■ **Vorgegebener Text**

┌──

Von Verletzungen und Corona nicht stoppen lassen
Nach dem Schlusspfiff lag Popp völlig ausgepumpt und erschöpft auf dem Rasen. Dabei ist sie eigentlich ein Stehaufmännchen, oder besser: eine Stehauffrau.
Denn die Liste ihrer Rückschläge ist lang.
Das EM-Turnier in England hätte sie beinahe einmal mehr verpasst.
In den vergangenen Jahren machte ihr Körper ihr immer wieder einen Strich durch die Rechnung. Nach Verletzungen vor den Kontinentalmeisterschaften 2013 und 2017 wäre sie auch in England nicht dabei gewesen.
Doch ihr kam – was wirklich nur sehr wenige Menschen behaupten würden – Corona zur Hilfe. Die Pandemie sorgte für eine einjährige Verschiebung des Turniers, Alex Popp hätte im vergangenen Jahr aufgrund einer erneut schwerwiegenden Knieverletzung passen müssen.
Viele Spielerinnen hätten nach diesem wiederholten Schicksalsschlag ein Karriereende in Erwägung gezogen, doch Popp biss sich zurück und kämpfte für ihren Traum einer EM-Teilnahme. Auch eine Corona-Infektion in der finalen Phase der Vorbereitung konnte sie nicht stoppen.

└──

■ **Bereitgestellte Angaben**
┌──

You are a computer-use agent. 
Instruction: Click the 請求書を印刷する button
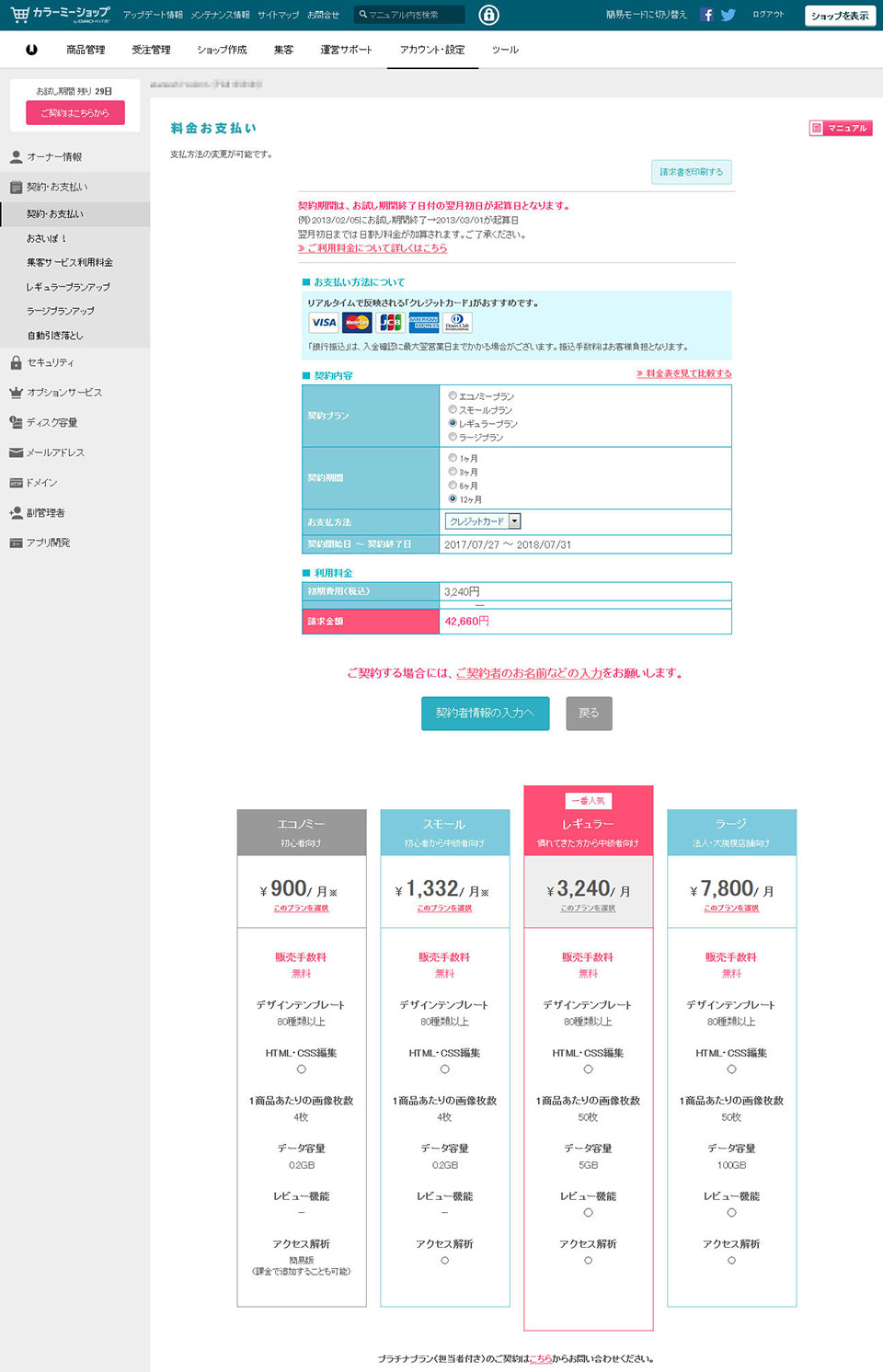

└──
┌──

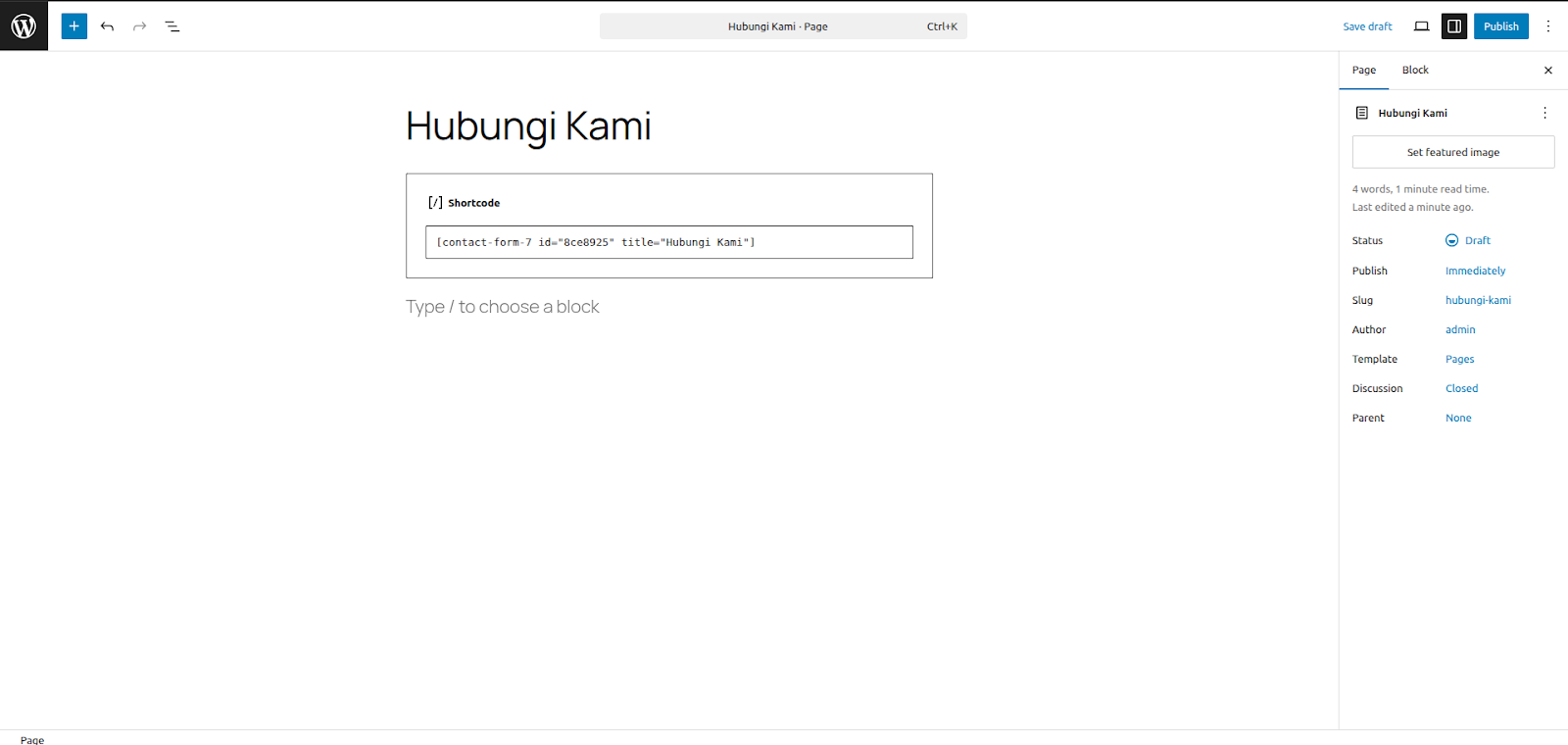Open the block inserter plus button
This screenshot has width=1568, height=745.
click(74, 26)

└──

■ **Aufgabenliste**
1. Schreiben Sie aus dem Text über Alex Popp den Abschnitt zwischen „Von Verletzungen und“ und „besser: eine Stehauffrau.“ ab, beide Stellen eingeschlossen.
2. Was sorgte laut dem Text über Alex Popp dafür, dass das EM-Turnier in England um ein Jahr verschoben wurde?

■ **Ergebnisse je Aufgabe**
1.
Von Verletzungen und Corona nicht stoppen lassen
Nach dem Schlusspfiff lag Popp völlig ausgepumpt und erschöpft auf dem Rasen. Dabei ist sie eigentlich ein Stehaufmännchen, oder besser: eine Stehauffrau.

2. Die Corona-Pandemie sorgte für die einjährige Verschiebung des Turniers.